Try it — Below are entries; count each line that holds the word "agent" and report the number without any other words.

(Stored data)
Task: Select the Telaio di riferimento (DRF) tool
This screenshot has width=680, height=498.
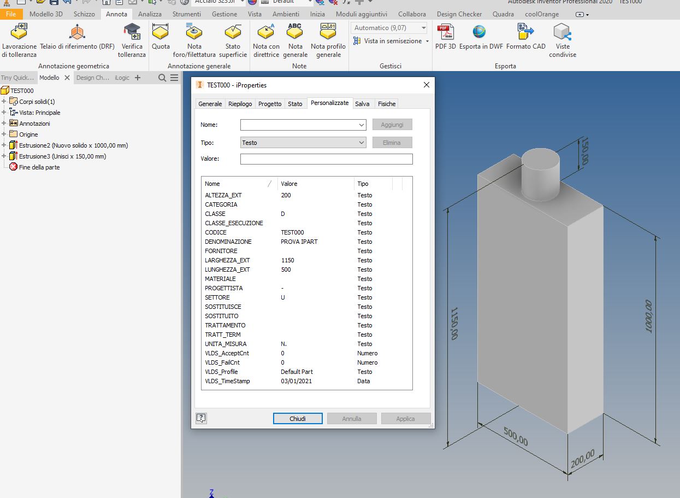Action: click(x=77, y=33)

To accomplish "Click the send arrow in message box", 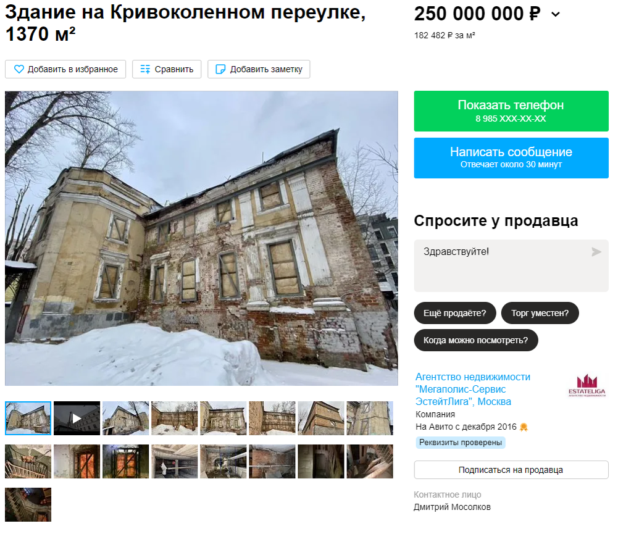I will point(596,252).
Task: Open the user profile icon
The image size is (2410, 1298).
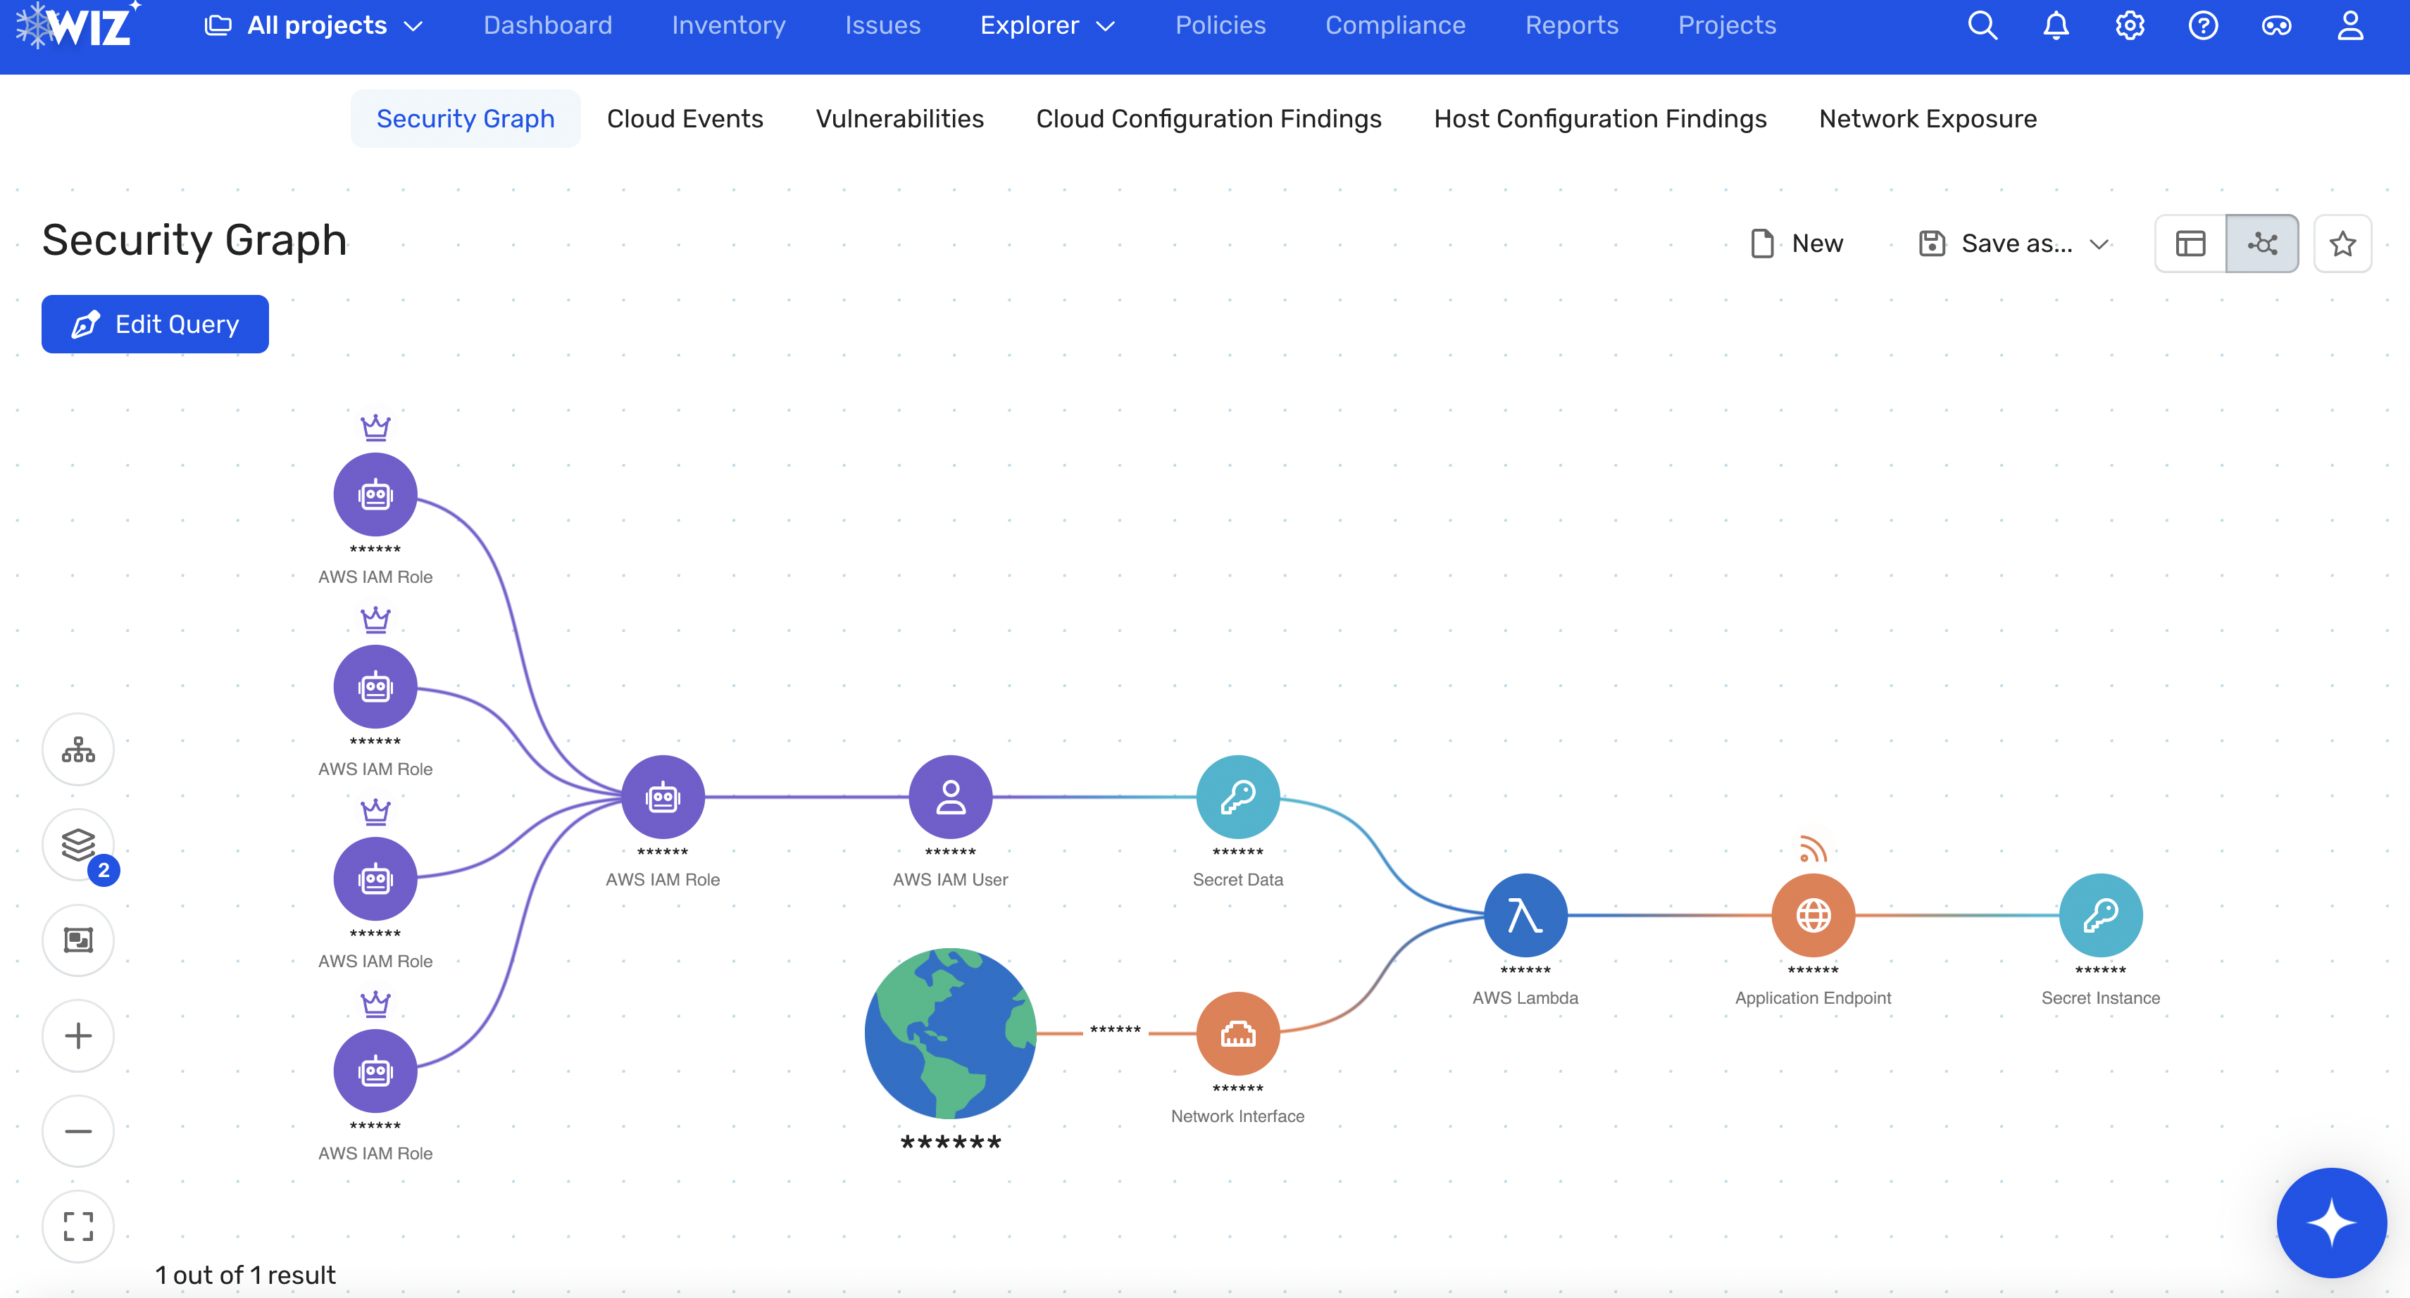Action: [x=2350, y=25]
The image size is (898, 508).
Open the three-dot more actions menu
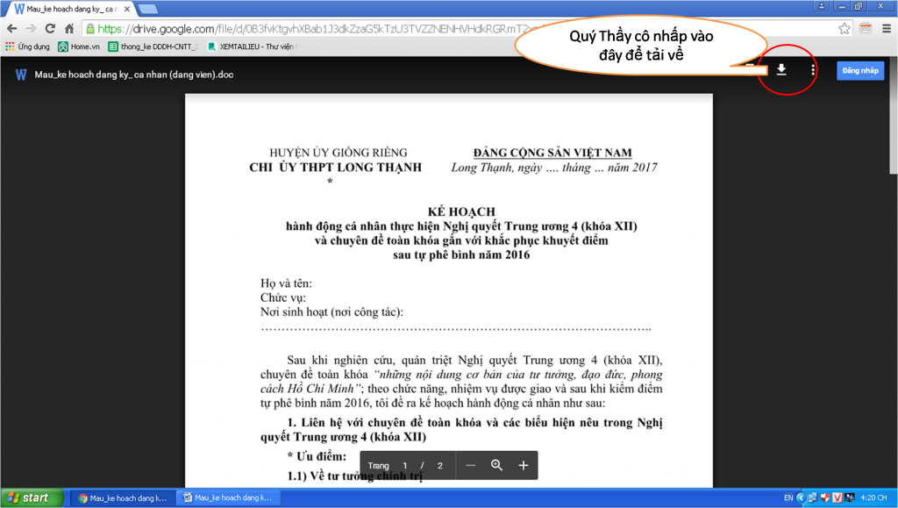(813, 70)
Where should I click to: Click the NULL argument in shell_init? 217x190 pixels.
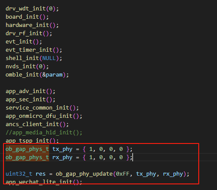click(x=49, y=58)
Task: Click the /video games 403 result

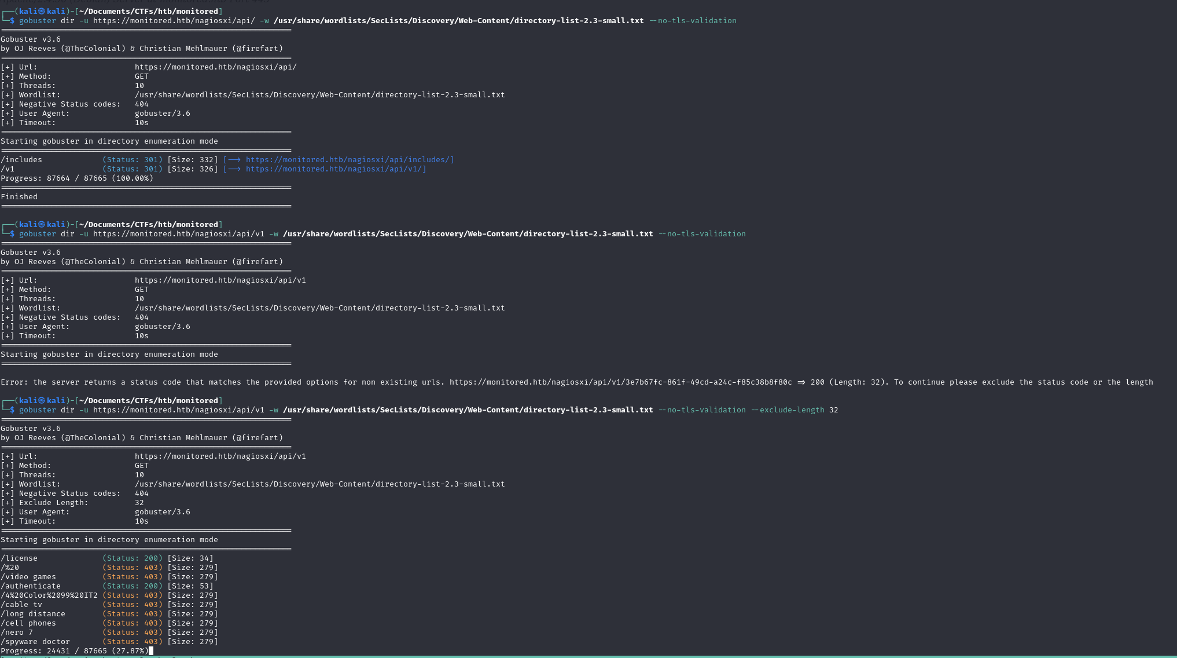Action: (x=109, y=577)
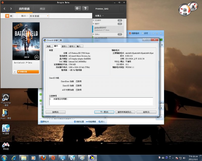Switch to the 系統 tab in DirectX tool
This screenshot has width=202, height=161.
coord(48,46)

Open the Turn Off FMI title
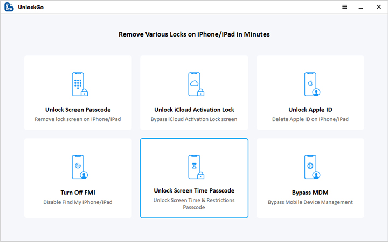(78, 193)
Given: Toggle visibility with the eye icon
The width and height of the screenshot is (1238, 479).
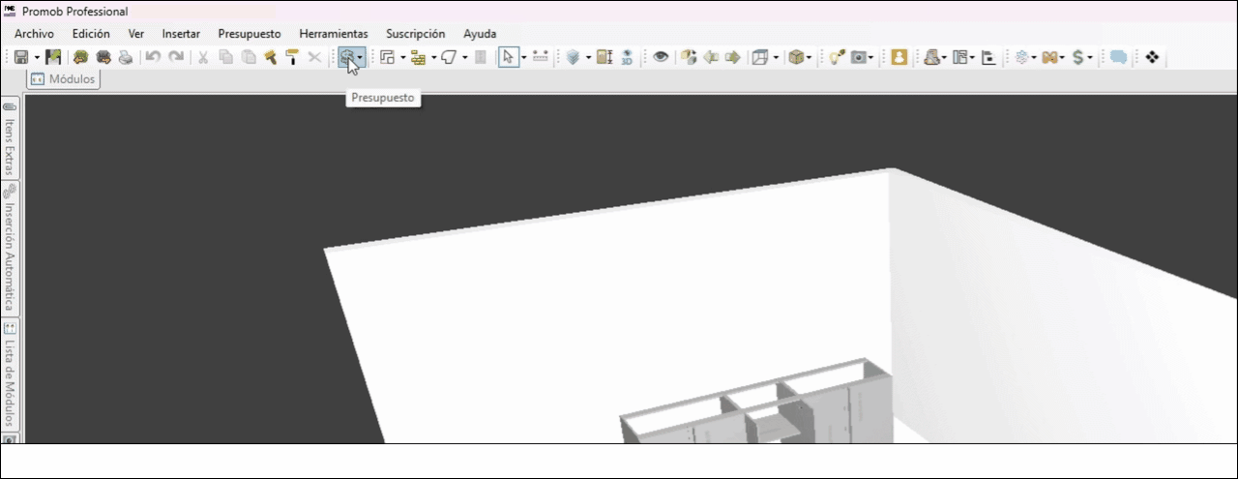Looking at the screenshot, I should (x=661, y=58).
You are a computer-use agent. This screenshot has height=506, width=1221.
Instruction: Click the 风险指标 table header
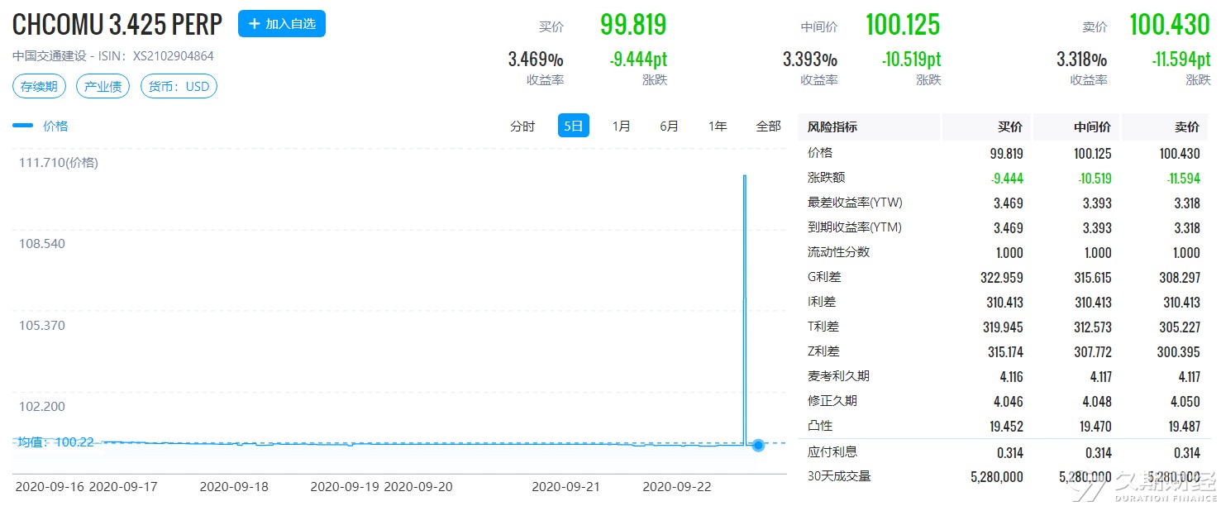pyautogui.click(x=832, y=127)
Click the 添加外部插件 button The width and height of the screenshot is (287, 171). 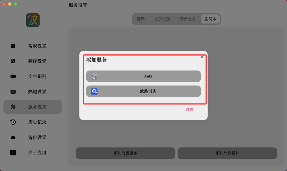227,153
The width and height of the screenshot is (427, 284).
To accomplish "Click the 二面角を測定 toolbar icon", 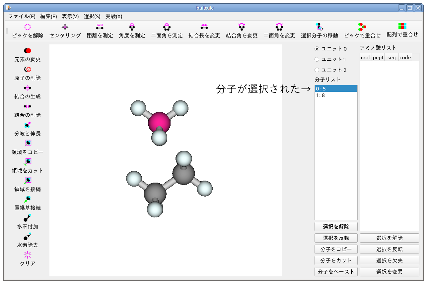I will [x=166, y=30].
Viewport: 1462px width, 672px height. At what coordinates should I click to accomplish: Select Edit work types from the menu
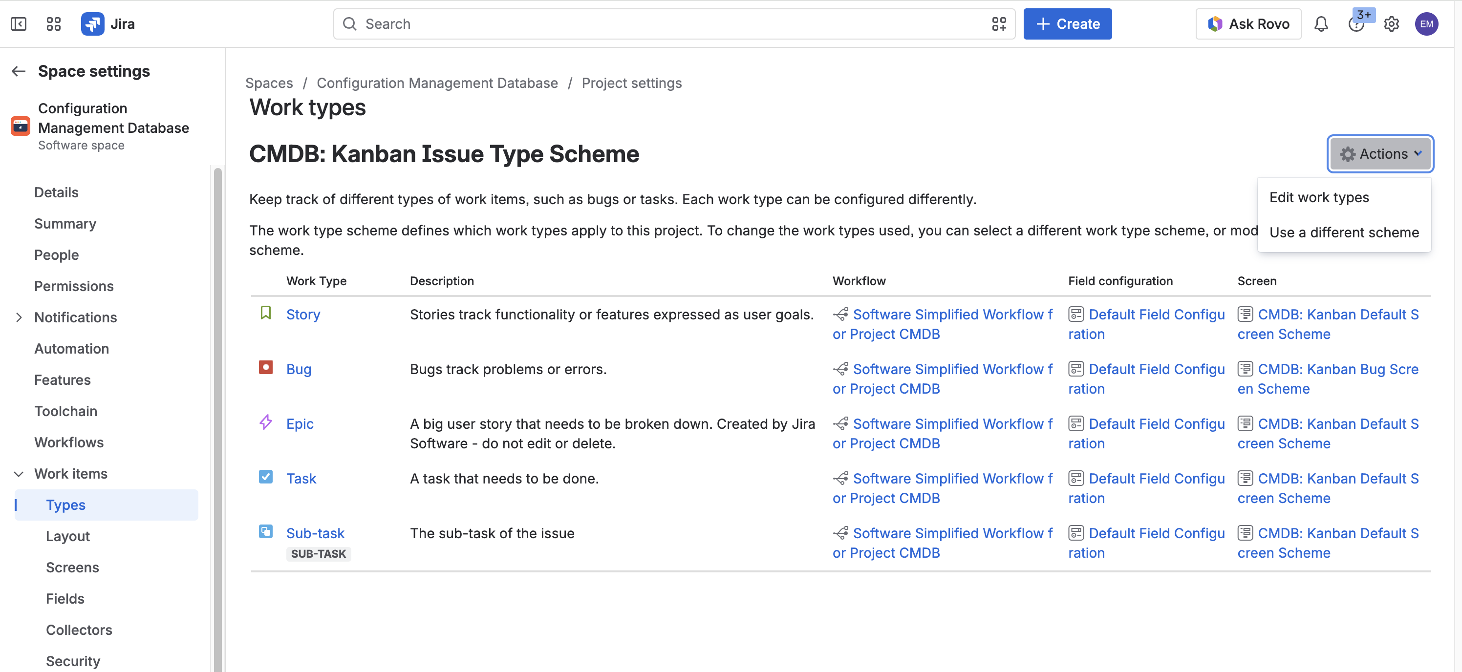(1318, 197)
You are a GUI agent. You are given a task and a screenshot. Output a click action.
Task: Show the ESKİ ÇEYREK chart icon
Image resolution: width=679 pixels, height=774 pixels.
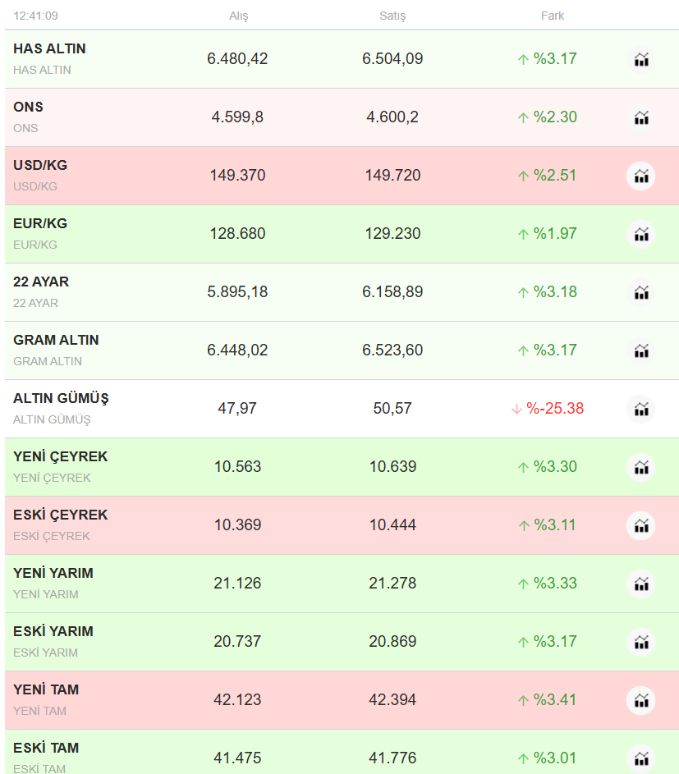coord(641,525)
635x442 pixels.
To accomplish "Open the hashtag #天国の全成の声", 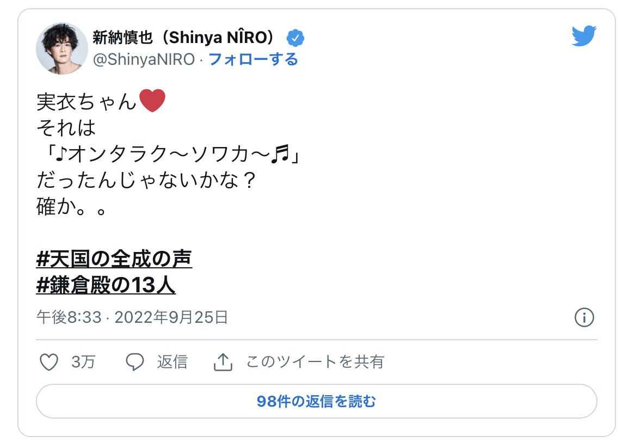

Output — 2